» **Job**
Copy the rows from the line containing "At what (x,y)" through the end of the rows, swapping "coordinate pair" for "location" and changing nothing else. Leave the pictures out.

» **Dataset records**
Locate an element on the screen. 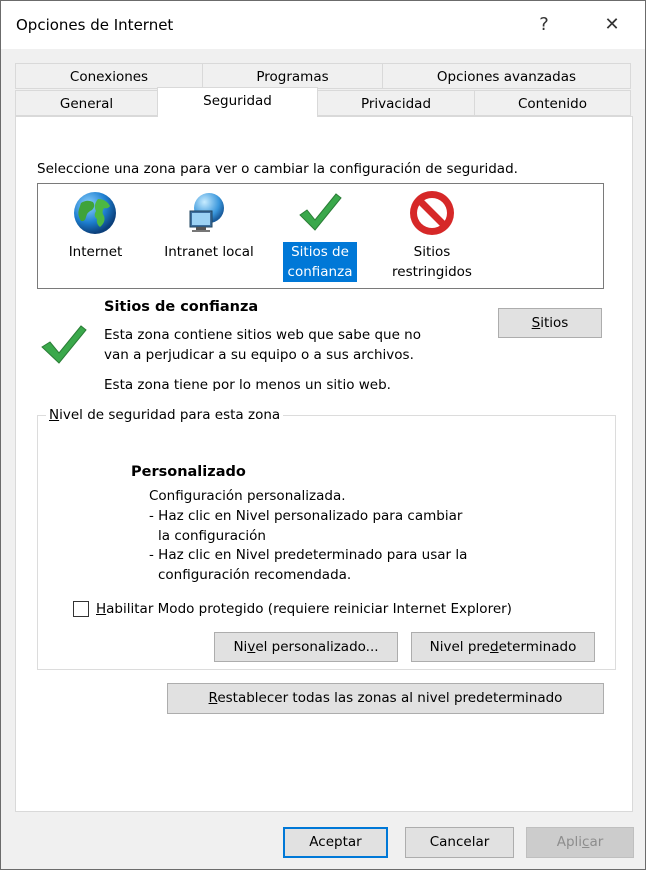  tab-privacidad: Privacidad is located at coordinates (396, 103).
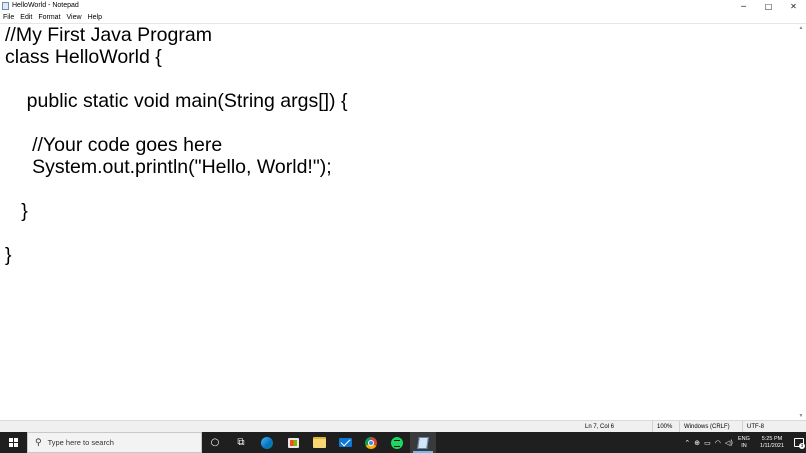 This screenshot has height=453, width=806. What do you see at coordinates (403, 18) in the screenshot?
I see `menu-bar: File Edit Format View Help` at bounding box center [403, 18].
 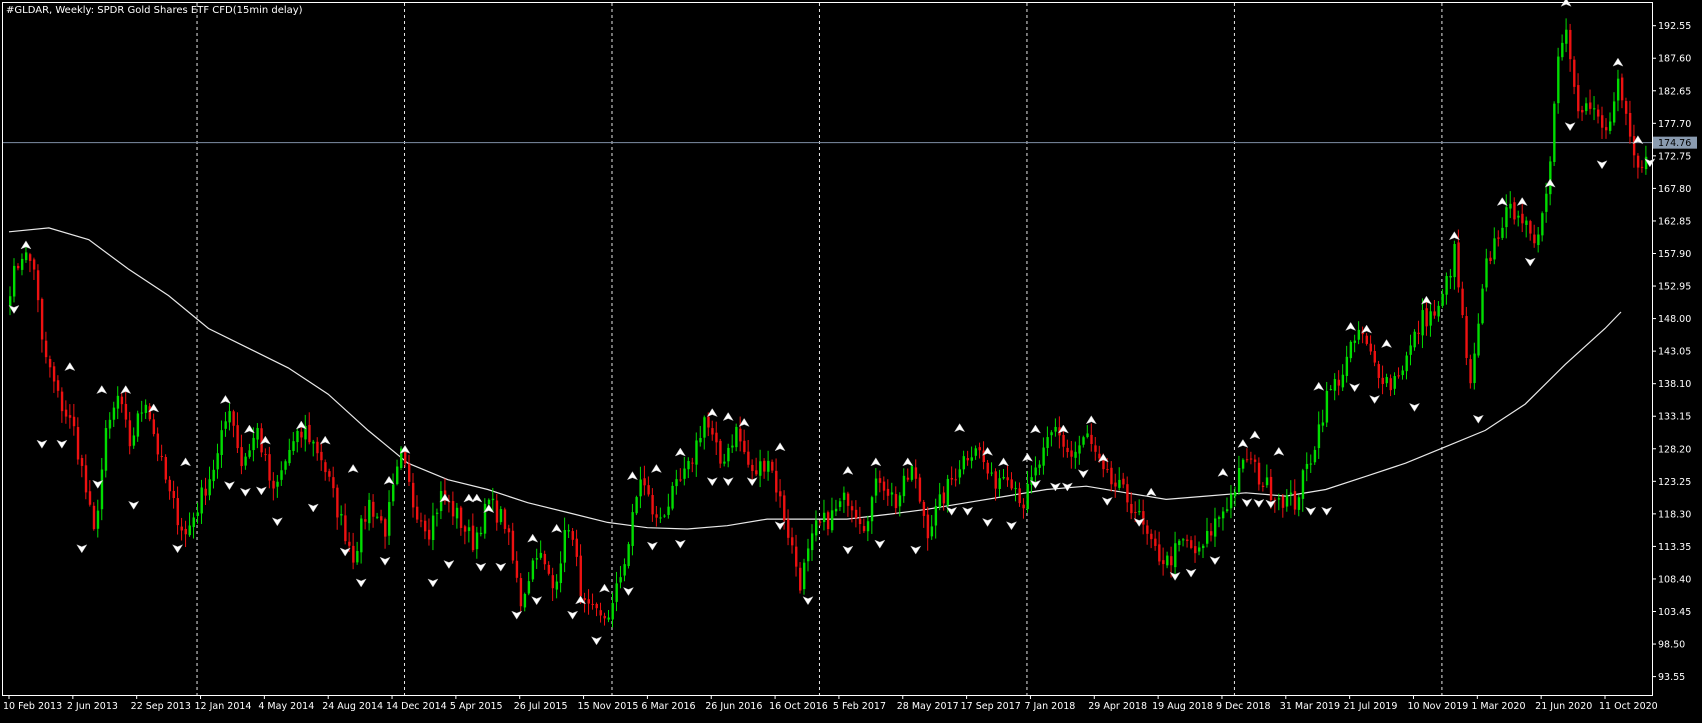 What do you see at coordinates (1674, 254) in the screenshot?
I see `y-tick-label: 157.90` at bounding box center [1674, 254].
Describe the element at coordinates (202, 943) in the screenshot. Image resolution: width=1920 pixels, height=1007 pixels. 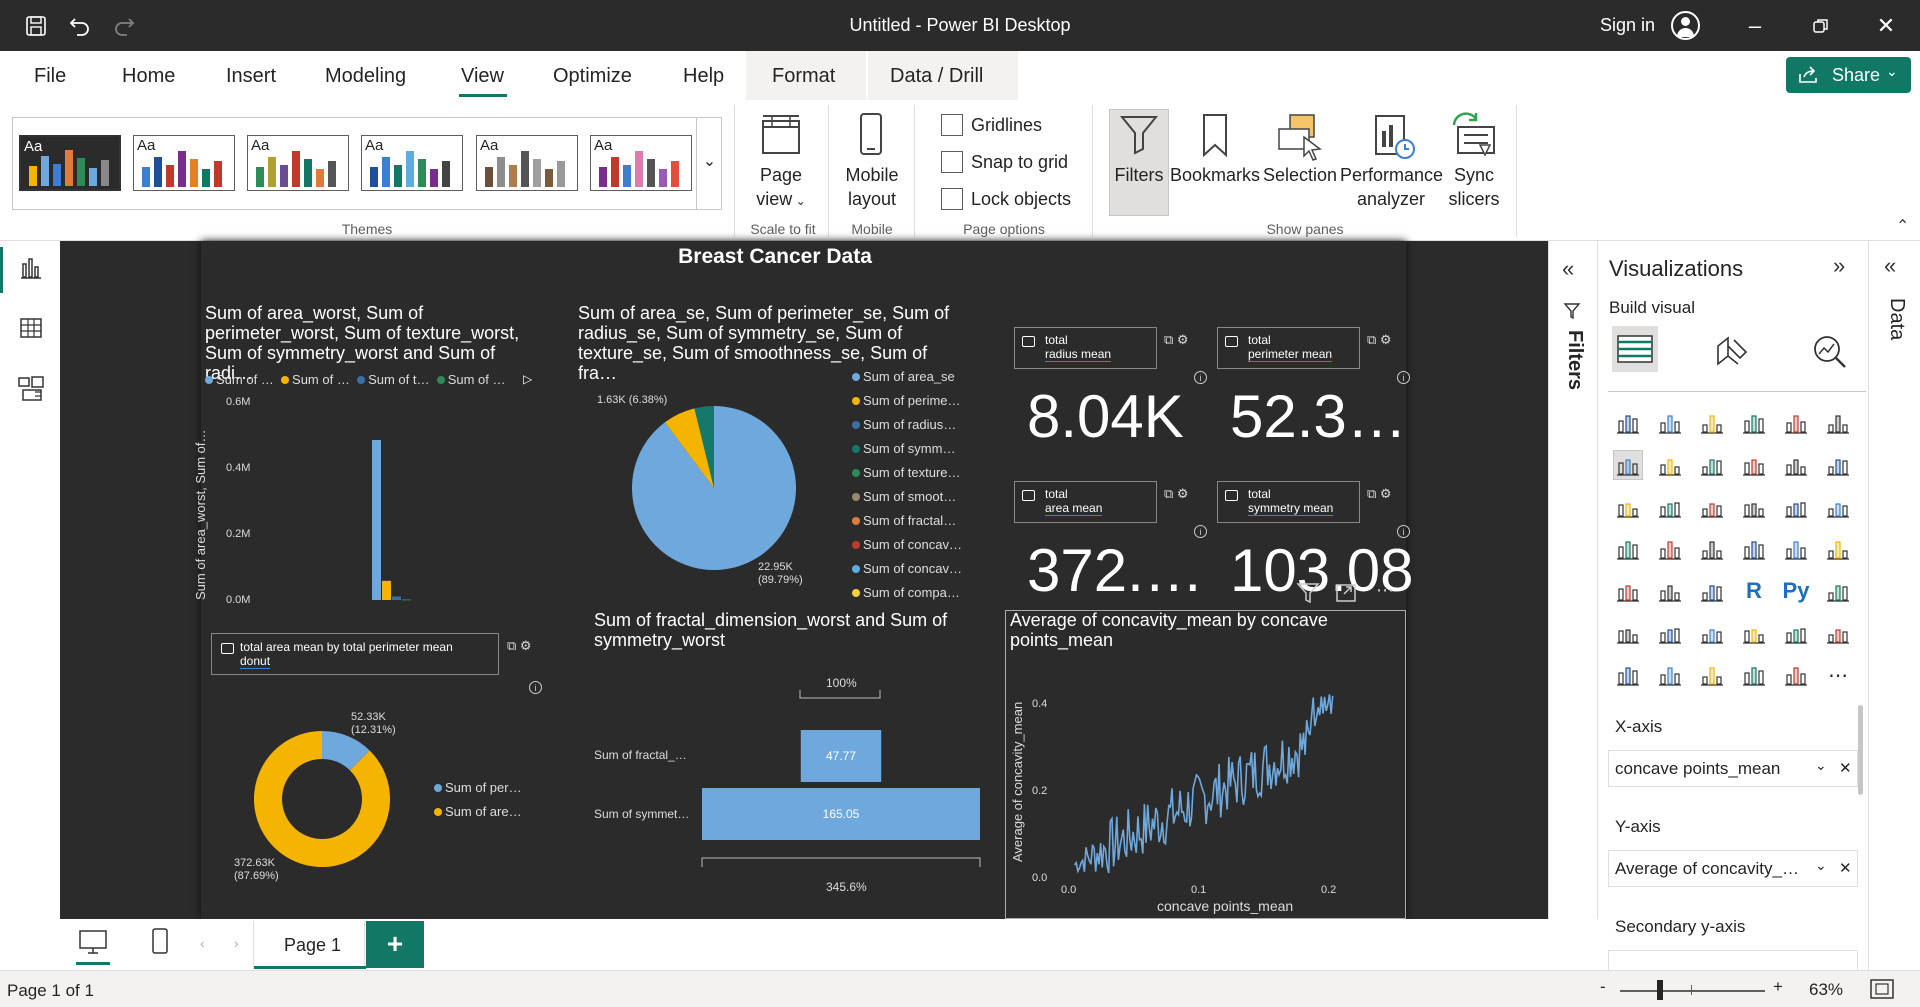
I see `scroll-left-icon: ‹` at that location.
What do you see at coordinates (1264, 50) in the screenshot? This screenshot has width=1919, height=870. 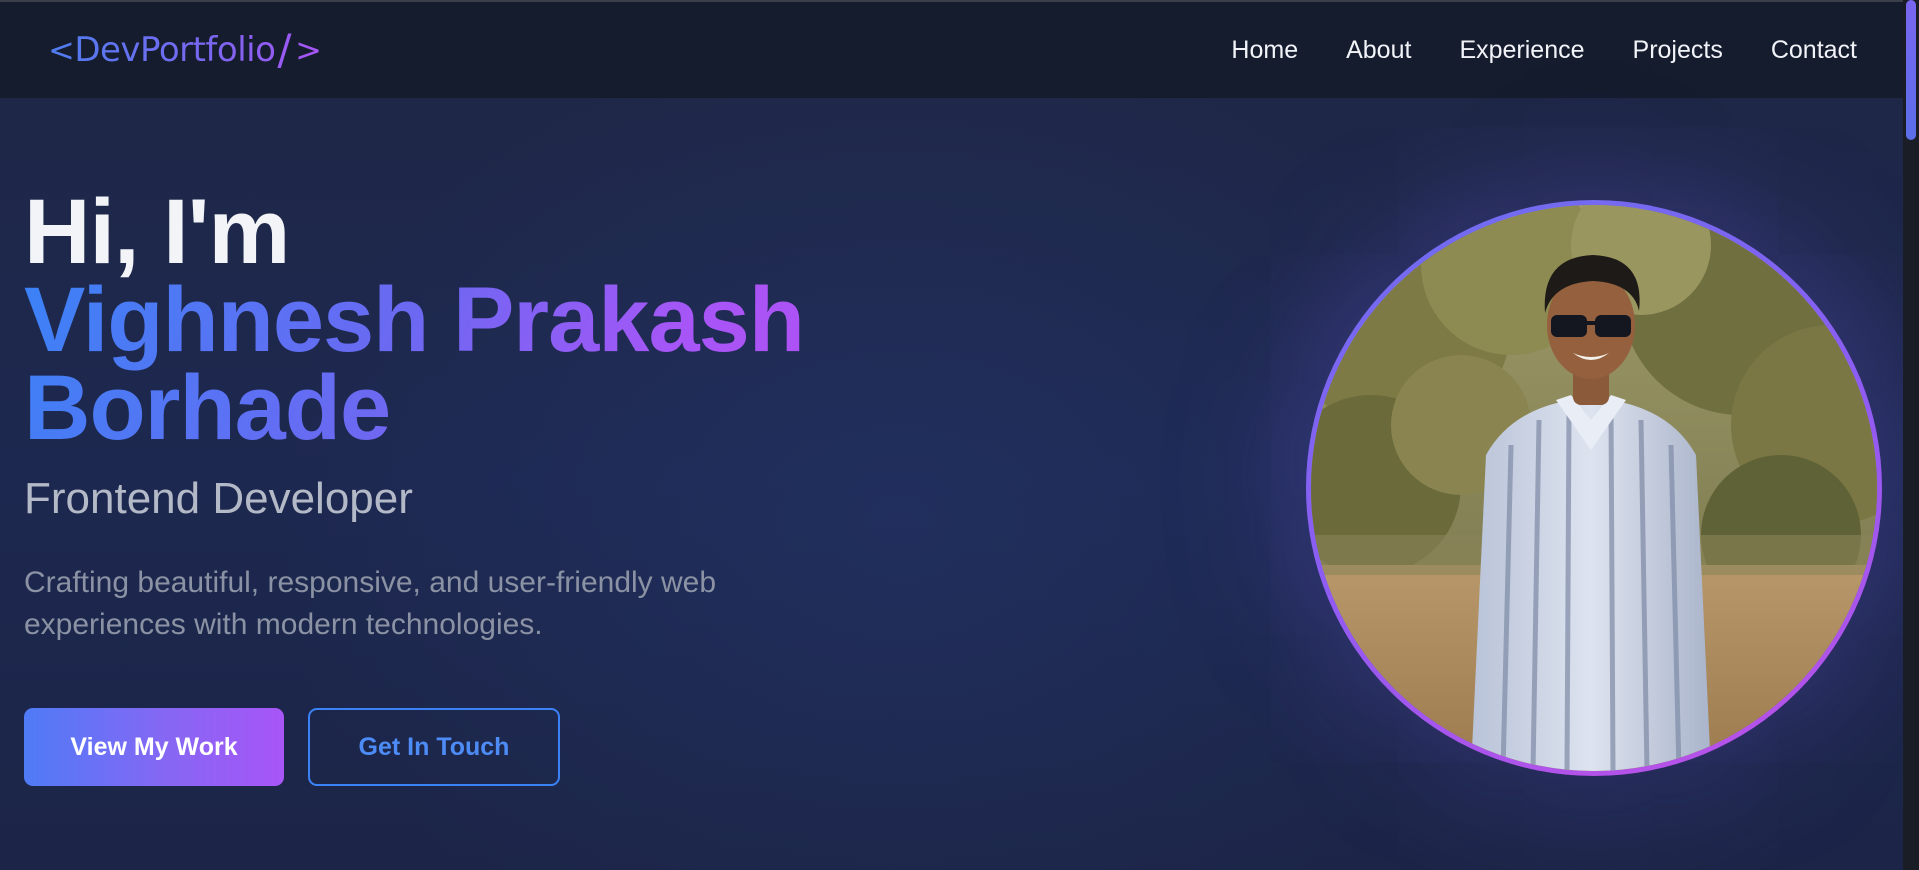 I see `nav-link-home: Home` at bounding box center [1264, 50].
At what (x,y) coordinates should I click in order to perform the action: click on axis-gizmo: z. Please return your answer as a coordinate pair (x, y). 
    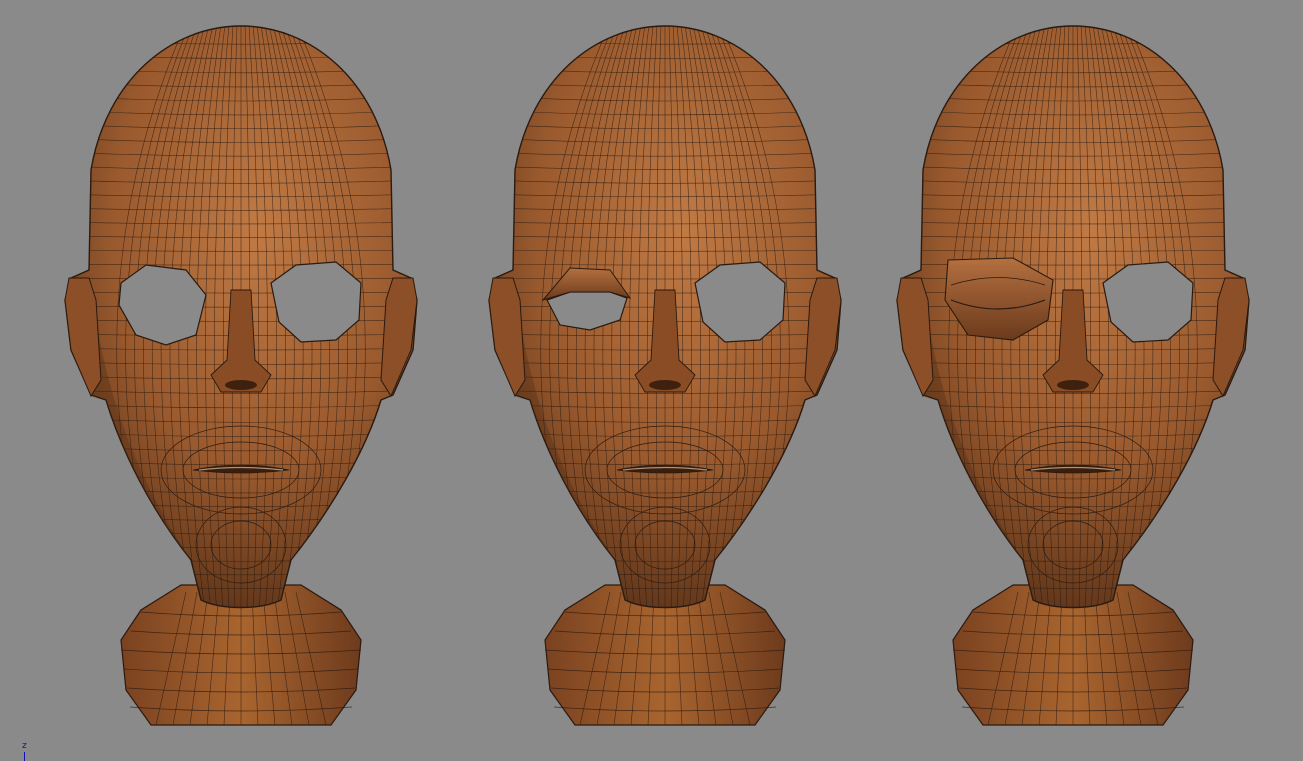
    Looking at the image, I should click on (27, 751).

» **Exercise output**
At what (x,y) coordinates should I click in order to perform the action: click on axis-gizmo: z. Please return your answer as a location (x, y). 
    Looking at the image, I should click on (27, 751).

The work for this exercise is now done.